The hyperventilations of this contrived enterprise will have two goals--savagery of the Trump legacy and the casting of millions of voters’ concerns onto the ash heap of history. Those refusing to board this crazy train will draw the usual slanders. It will be charged that they are “downplaying the insurrection,” as if the only way to show disapproval of January 6 is to join this twisted inquisition. Bolder attackers will even hint (if not charge outright) that hesitancy must be evidence of collusion with the offenders.
There is no value to balancing this atrocity with a convoluted expansion of its mission statement. The idea of throwing in some shoe-horned examination of BLM and Antifa crimes is silly and just as unnecessary. We know what those misdeeds were about as well.
As the pushers of this commission attempt to undeservedly paint it with comparisons to the highly-regarded 9/11 commission, be aware of their motive. They’re not just adding legitimacy to their gambit; they seek to draw an equivalency between January 6 and the horrors of 9/11 itself, with its death toll of thousands and its ensuing decades of global conflict.

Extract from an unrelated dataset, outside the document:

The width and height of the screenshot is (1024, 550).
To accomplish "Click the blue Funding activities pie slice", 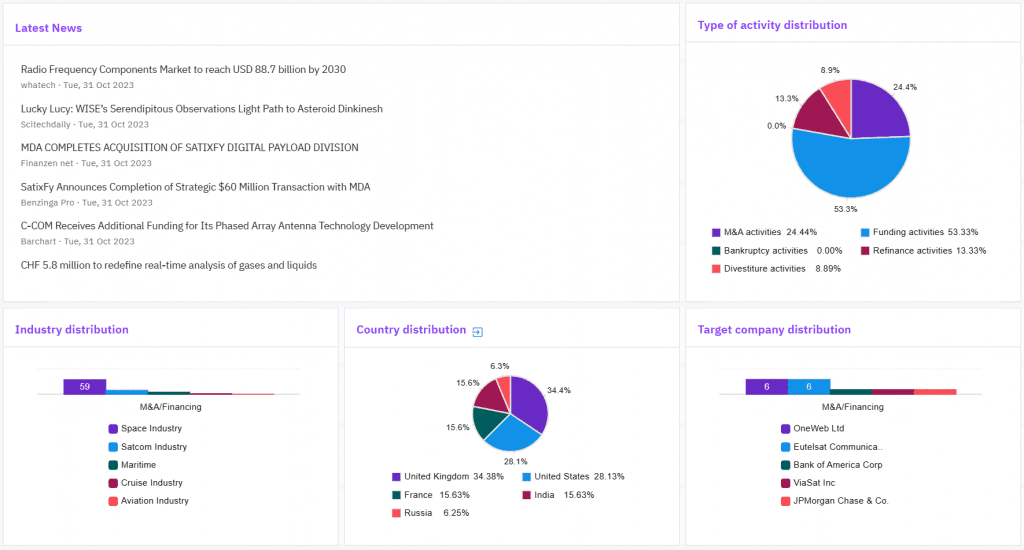I will coord(850,165).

That comparison is ridiculous on its face, but President Biden went even farther, calling it “the worst attack on our democracy since the Civil War.” Even if four presidential assassinations and Pearl Harbor might tip the scale against such gross historical illiteracy, it can be argued that January 6 wasn’t even the worst attack in the history of the Capitol, which has seen a variety of shootings and bombings, all during Biden’s lifetime.
While no one should soft-pedal the incursion of January 6, nor should it be opportunistically exaggerated into a targeted missile aimed at a despised President and the millions of voters who have failed to issue the required seal of approval to a result tainted by deep concerns about broken laws and compromised integrity.
In fact, if we wanted to devote some time to an unresolved matter that still cries out for clarity, where an honest assessment of evidence would be of value to all Americans, what we really need is a November 3 commission.